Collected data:
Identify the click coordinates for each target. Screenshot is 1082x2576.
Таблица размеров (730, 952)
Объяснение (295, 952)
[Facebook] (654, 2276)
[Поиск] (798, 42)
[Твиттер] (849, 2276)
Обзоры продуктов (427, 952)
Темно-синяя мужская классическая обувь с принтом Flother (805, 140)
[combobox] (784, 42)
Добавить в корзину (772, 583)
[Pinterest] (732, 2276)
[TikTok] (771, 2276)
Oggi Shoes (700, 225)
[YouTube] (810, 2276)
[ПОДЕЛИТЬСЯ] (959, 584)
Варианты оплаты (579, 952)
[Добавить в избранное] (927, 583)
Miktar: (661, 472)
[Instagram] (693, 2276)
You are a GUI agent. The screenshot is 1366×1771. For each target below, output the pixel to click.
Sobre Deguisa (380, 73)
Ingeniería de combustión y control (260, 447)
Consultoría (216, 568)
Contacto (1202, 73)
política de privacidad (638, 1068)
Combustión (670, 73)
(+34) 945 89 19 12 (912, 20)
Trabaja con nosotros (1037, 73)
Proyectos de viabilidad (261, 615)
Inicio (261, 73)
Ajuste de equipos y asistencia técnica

Exercise details:
Only lines with the word "each" are needed. Copy them from the preceding records.

Response area:
Identify the click coordinates for each target. Screenshot is 1082x2576.
You are a GUI agent. The screenshot is 1366×1771. For each target below, output the pixel to click.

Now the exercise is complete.